■ Assignment
From the records below, copy out each line that has the word "right".

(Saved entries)
******************************
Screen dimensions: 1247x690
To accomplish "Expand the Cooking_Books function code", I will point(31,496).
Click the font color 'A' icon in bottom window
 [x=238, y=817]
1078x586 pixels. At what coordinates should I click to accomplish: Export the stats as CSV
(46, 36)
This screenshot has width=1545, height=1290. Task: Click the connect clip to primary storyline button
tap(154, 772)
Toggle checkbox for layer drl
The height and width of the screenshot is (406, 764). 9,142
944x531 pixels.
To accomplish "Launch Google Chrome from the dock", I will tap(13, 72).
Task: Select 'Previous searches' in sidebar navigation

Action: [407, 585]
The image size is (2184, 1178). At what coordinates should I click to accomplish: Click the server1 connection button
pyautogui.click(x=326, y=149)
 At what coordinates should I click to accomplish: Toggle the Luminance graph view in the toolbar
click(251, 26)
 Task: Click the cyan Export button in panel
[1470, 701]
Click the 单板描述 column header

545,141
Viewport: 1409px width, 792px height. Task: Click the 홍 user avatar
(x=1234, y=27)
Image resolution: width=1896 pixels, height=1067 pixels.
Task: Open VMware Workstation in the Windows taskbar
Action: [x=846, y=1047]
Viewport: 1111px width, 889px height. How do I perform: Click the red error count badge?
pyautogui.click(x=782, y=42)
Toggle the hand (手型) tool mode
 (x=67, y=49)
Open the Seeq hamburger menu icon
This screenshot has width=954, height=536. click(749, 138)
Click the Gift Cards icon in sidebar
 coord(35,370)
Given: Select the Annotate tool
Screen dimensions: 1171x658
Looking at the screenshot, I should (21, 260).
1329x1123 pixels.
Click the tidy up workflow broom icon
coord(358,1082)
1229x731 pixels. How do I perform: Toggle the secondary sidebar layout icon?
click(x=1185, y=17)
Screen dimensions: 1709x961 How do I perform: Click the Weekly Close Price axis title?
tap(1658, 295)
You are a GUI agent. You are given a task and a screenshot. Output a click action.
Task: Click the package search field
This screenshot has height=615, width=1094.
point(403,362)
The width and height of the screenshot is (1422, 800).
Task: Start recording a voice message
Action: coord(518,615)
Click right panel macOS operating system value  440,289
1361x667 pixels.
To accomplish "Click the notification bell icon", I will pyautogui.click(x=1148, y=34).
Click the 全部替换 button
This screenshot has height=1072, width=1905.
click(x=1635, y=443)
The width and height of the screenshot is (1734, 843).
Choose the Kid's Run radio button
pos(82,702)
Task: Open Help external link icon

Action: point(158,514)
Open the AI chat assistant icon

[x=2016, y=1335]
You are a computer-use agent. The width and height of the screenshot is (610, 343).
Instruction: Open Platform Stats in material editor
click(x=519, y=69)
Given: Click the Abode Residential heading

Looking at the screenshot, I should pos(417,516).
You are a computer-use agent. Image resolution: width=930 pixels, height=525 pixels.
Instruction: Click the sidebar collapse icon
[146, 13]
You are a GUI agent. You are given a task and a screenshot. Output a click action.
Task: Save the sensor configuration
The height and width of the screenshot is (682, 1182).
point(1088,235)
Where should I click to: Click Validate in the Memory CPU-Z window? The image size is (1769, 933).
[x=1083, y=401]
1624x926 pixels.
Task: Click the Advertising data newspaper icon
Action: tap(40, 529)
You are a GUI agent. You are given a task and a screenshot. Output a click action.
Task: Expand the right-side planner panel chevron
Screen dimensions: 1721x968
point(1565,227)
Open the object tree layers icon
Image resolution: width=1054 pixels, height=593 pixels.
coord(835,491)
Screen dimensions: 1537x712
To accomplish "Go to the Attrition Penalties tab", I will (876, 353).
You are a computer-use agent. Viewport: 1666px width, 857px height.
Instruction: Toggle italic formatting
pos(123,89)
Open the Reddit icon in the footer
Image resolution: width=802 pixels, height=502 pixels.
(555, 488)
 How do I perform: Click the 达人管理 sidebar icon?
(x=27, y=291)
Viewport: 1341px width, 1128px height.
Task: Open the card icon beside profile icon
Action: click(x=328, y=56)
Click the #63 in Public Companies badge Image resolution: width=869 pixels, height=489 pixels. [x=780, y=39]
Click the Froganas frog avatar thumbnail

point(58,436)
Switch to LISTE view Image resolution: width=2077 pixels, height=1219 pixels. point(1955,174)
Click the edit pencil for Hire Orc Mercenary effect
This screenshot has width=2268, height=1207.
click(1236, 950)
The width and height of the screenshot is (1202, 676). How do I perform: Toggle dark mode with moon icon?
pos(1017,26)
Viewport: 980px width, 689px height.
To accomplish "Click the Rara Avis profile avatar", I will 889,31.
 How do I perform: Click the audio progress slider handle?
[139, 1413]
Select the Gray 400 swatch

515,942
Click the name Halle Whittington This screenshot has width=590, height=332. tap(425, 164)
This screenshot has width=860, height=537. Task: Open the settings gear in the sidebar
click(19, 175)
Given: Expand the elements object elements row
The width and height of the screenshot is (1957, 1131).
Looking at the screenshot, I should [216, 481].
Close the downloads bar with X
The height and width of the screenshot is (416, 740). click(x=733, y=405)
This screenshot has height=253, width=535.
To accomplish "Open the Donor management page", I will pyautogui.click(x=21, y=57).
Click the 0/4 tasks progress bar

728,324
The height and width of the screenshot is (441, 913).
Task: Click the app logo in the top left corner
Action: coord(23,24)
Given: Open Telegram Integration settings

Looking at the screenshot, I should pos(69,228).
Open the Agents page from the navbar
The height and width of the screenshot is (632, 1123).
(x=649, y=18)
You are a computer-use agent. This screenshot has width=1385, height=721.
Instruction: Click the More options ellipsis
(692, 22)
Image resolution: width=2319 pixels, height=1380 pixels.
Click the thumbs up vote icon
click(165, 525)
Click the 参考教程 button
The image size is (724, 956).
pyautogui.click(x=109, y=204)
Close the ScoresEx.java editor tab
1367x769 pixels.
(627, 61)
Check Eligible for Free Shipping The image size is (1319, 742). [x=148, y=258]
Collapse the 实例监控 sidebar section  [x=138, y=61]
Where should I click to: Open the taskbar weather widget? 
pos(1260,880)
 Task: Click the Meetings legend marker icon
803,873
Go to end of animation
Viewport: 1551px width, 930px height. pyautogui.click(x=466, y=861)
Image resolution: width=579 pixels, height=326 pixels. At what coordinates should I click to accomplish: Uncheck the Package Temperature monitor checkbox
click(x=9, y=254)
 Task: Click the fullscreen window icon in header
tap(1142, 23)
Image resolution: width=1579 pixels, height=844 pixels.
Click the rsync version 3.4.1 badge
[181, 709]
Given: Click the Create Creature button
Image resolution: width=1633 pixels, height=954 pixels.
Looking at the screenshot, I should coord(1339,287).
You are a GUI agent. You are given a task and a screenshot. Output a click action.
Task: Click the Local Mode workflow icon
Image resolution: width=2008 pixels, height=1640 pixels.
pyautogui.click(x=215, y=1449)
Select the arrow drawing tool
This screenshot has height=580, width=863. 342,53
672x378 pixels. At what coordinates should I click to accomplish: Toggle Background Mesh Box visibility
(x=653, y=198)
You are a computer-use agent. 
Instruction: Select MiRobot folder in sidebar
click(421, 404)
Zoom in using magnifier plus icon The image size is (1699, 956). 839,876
******************************
■ Expected answer
Click right panel macOS operating system value  440,289
Task: Expand the right-side planner panel chevron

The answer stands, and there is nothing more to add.